# Timbre transfer with RAVE

NOTE: This notebook is heavily (almost completely) adapted by a notebook created by Teresa Pelinski 2023

RAVE is a Real-time Audio Variational autoEncoder (https://github.com/acids-ircam/RAVE) released by Caillon and Esling (ACIDS IRCAM) in November 2021. You can read the paper here: https://arxiv.org/abs/2111.05011. RAVE is a particularly light model that allows generating audio in real-time in the CPU and even in embedded systems with low computational power, such as Raspberry Pi (here is a video: https://youtu.be/jAIRf4nGgYI). Still, training this model is computationally expensive: in the original paper, they used 3M steps, which took six days on a TITAN V GPU. 

Today we will use RAVE to perform timbre transfer on sounds downloaded from freesound.org (although you can use sounds from other sources if you prefer!).
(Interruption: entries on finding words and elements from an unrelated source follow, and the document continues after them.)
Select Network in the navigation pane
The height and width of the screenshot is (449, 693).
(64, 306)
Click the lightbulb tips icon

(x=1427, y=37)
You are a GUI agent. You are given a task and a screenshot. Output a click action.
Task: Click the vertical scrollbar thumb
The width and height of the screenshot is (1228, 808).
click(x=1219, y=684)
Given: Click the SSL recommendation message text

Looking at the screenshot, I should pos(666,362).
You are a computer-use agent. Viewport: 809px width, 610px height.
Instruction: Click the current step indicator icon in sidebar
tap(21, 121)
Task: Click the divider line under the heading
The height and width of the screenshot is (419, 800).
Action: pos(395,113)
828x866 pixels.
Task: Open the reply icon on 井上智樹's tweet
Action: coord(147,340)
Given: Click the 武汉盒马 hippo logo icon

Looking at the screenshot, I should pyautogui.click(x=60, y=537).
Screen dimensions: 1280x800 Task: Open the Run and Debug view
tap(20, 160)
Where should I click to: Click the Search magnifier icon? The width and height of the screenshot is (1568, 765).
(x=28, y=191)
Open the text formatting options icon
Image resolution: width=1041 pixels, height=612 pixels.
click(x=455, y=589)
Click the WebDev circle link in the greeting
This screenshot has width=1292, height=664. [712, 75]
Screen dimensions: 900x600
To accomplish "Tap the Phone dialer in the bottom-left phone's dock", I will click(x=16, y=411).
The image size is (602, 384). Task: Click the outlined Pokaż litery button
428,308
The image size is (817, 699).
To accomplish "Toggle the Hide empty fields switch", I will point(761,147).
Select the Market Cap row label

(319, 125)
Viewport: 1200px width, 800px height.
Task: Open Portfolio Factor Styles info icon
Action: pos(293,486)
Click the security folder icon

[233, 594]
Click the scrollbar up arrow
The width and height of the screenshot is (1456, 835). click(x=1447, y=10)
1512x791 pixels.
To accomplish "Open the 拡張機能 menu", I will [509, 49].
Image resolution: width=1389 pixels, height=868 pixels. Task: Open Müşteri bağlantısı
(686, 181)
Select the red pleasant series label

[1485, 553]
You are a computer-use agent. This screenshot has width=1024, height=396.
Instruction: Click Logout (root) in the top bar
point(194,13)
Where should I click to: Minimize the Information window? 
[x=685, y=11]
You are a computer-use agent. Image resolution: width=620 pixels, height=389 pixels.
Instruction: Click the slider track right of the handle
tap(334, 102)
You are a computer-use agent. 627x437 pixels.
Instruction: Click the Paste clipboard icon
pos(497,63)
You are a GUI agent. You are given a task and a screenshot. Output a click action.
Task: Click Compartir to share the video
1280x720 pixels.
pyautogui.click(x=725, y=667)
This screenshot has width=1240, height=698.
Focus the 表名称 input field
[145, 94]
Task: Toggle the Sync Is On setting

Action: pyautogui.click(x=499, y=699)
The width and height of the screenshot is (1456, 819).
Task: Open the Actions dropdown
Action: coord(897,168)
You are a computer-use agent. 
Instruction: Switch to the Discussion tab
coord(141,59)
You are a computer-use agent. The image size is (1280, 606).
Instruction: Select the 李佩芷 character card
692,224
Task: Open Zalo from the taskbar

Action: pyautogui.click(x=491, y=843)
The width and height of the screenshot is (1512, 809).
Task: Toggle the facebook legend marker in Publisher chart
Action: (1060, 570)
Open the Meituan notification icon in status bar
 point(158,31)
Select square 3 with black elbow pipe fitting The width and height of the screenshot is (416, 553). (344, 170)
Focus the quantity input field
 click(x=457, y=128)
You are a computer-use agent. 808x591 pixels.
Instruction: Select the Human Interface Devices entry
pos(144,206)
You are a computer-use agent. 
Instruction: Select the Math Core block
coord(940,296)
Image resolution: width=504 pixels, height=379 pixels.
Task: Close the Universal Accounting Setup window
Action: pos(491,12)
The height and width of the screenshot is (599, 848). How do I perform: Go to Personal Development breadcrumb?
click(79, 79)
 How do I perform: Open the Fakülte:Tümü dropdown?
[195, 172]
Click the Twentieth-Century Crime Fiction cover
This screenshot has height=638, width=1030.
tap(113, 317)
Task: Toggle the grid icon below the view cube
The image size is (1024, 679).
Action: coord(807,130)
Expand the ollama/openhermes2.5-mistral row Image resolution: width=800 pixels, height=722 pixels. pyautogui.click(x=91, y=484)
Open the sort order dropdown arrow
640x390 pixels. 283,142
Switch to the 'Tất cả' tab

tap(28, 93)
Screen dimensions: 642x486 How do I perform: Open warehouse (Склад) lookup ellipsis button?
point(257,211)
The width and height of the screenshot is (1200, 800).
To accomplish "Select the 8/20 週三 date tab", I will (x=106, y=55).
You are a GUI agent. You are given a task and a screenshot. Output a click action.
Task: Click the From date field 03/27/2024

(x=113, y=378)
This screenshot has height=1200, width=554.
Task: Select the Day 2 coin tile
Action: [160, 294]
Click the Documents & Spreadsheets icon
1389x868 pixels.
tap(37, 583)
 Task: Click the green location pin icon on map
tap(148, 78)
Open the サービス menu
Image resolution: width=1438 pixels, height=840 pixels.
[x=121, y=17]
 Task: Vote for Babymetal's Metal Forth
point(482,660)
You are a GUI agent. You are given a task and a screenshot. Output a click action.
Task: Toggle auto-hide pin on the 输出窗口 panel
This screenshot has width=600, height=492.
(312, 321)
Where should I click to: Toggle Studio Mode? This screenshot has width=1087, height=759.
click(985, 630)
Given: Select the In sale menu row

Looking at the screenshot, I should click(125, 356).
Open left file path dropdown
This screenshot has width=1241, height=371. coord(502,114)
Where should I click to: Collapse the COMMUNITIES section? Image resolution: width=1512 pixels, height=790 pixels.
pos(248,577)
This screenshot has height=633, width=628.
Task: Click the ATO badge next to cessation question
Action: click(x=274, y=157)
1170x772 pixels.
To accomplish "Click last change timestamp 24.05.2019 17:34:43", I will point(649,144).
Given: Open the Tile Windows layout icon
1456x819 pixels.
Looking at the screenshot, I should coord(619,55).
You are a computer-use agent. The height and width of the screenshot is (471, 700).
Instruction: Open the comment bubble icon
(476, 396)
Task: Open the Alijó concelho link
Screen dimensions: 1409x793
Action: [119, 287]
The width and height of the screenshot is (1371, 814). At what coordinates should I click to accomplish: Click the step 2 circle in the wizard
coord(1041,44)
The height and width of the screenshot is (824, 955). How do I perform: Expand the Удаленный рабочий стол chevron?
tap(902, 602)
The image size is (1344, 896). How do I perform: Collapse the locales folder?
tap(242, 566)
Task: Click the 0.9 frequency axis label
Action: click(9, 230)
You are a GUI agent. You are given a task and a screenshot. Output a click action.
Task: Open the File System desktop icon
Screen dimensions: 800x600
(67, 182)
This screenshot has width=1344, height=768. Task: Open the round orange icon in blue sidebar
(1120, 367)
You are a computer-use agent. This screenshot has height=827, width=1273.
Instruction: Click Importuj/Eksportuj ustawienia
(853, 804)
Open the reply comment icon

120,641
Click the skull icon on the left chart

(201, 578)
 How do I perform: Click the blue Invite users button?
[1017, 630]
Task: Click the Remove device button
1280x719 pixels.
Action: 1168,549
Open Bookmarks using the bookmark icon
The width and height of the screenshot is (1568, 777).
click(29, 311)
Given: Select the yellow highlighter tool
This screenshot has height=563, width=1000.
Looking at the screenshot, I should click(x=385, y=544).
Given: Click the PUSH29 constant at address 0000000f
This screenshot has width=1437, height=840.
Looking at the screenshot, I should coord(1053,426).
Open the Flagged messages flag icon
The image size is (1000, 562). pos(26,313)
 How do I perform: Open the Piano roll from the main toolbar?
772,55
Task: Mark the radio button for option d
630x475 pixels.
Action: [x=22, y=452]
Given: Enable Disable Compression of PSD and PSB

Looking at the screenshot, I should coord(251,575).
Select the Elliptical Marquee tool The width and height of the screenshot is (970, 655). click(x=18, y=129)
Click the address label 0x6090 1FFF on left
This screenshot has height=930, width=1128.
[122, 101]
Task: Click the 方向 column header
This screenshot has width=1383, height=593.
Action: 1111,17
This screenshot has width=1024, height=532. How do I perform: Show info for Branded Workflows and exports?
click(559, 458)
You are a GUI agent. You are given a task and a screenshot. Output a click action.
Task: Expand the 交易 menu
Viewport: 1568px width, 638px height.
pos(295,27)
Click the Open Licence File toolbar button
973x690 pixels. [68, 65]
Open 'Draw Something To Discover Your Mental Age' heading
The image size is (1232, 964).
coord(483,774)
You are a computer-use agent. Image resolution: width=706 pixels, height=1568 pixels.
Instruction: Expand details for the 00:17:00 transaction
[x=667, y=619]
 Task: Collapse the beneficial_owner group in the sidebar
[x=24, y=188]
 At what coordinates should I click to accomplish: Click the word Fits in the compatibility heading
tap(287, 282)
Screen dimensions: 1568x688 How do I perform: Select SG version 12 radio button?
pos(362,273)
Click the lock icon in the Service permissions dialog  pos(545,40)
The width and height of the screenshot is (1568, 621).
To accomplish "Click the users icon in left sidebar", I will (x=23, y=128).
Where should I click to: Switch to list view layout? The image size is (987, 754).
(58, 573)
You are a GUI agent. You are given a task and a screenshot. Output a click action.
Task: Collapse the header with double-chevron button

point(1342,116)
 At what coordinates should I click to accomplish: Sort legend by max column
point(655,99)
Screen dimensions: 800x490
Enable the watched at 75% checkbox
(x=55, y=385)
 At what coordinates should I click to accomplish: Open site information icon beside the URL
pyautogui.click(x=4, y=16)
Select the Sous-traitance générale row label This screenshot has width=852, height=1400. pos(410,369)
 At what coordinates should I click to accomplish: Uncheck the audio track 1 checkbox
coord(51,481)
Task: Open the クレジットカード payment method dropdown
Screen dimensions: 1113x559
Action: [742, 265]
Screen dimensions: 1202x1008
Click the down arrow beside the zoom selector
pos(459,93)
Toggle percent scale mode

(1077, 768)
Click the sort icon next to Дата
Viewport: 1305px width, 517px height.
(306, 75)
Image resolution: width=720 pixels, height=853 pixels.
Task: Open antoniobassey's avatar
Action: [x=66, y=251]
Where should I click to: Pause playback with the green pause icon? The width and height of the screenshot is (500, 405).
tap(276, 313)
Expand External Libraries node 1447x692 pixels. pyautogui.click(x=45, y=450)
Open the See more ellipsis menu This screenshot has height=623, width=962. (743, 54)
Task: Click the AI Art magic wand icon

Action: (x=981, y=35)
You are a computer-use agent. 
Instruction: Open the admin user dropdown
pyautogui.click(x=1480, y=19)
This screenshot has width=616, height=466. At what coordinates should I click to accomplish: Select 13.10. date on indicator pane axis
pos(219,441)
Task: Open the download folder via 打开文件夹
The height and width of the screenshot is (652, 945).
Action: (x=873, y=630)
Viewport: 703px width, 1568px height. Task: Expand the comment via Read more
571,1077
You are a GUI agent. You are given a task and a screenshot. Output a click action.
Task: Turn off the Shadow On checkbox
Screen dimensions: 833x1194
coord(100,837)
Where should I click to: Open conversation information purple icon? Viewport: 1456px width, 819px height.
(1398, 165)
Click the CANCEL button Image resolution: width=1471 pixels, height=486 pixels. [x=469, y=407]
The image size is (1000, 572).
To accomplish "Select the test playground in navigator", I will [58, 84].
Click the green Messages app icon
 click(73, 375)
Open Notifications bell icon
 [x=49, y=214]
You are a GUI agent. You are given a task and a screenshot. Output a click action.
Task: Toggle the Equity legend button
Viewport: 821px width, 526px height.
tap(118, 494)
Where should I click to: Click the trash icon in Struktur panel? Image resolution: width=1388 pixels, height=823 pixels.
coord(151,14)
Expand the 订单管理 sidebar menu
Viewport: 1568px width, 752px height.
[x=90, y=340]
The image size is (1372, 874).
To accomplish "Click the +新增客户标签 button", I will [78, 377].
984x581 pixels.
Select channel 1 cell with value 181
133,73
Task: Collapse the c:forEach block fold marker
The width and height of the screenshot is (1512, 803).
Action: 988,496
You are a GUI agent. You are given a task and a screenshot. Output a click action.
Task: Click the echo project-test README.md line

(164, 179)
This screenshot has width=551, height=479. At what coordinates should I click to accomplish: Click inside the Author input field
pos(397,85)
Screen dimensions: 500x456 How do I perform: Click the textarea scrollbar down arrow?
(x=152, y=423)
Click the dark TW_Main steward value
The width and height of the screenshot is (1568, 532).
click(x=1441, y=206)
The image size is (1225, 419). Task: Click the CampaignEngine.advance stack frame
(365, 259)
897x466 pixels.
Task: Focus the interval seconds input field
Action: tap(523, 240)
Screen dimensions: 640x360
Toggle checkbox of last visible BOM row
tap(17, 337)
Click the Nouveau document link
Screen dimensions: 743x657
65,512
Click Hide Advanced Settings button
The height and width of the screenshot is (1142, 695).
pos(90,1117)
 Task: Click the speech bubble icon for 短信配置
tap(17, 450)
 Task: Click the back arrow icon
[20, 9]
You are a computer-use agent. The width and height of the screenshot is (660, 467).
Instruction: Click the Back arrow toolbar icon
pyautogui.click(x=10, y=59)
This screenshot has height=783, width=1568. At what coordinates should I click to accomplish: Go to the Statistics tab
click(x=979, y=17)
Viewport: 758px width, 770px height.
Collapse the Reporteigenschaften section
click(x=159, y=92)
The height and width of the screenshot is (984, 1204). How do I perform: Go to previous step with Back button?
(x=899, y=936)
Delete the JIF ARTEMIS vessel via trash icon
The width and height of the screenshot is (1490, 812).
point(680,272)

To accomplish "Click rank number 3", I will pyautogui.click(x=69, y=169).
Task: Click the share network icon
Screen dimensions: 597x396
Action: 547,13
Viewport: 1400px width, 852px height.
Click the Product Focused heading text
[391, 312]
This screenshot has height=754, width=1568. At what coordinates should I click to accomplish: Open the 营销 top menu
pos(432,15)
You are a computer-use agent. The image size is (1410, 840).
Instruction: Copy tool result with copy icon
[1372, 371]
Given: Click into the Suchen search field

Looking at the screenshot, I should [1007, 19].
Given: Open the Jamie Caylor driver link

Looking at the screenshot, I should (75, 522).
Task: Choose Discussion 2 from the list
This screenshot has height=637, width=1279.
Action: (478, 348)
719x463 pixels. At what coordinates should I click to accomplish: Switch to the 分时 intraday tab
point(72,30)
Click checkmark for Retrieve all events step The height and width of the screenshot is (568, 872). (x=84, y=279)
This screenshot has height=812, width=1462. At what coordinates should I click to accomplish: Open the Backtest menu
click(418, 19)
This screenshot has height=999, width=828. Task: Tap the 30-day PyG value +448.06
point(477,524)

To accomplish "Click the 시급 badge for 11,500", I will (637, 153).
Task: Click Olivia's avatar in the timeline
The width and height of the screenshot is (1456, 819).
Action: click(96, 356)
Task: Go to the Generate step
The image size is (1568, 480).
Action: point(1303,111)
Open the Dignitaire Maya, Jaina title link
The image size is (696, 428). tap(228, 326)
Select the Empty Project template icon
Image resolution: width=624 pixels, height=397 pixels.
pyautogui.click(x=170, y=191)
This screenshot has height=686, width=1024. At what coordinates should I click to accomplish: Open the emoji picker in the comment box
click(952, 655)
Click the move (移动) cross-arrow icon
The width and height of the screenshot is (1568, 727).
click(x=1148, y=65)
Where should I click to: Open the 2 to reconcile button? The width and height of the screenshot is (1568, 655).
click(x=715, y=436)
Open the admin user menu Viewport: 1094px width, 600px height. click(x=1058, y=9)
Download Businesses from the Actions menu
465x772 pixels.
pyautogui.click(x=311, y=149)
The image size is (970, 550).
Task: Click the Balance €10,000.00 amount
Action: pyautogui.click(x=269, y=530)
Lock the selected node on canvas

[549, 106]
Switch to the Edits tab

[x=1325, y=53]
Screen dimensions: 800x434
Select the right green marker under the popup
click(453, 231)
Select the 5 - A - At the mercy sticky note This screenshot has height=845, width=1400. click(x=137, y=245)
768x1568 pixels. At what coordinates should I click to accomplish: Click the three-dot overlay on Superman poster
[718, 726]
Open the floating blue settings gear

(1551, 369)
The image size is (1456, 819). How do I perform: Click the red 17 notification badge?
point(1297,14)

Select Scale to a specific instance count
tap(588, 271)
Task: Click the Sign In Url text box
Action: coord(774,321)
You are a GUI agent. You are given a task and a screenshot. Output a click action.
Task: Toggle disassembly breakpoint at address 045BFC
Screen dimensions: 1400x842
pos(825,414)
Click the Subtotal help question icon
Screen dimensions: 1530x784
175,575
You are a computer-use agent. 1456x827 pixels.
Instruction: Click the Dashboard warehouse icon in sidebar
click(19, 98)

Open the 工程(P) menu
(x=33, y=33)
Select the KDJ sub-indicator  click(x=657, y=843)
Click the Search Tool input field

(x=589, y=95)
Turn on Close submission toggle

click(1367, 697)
First, we will download the pretrained RAVE models from the internet. Then we will perform timbre transfer on some sample sounds and experiment with biasing the latent space. Finally, we will see some audio transformations we can do to combine and modify sounds. 

The task for this lab is to generate a 30s–1min composition by combining sounds. These sounds can be a combination of downloaded from freesound, generated with RAVE, modified with the techniques below or a combination of original and timbre transfer. 


\* If you are interested in using RAVE for performing, the real-time implementation runs in MaxMSP and can be downloaded here: https://github.com/acids-ircam/nn_tilde

\* The RAVE generation code in this notebook is based on https://colab.research.google.com/github/hdparmar/AI-Music/blob/main/Latent_Soundings_workshop_RAVE.ipynb


## 1 - Setup
Make sure you are running this notebook in the `dmlap` conda environment.

### Installs and imports

From the terminal. First make sure that your DMLAP conda environment is active, e.g.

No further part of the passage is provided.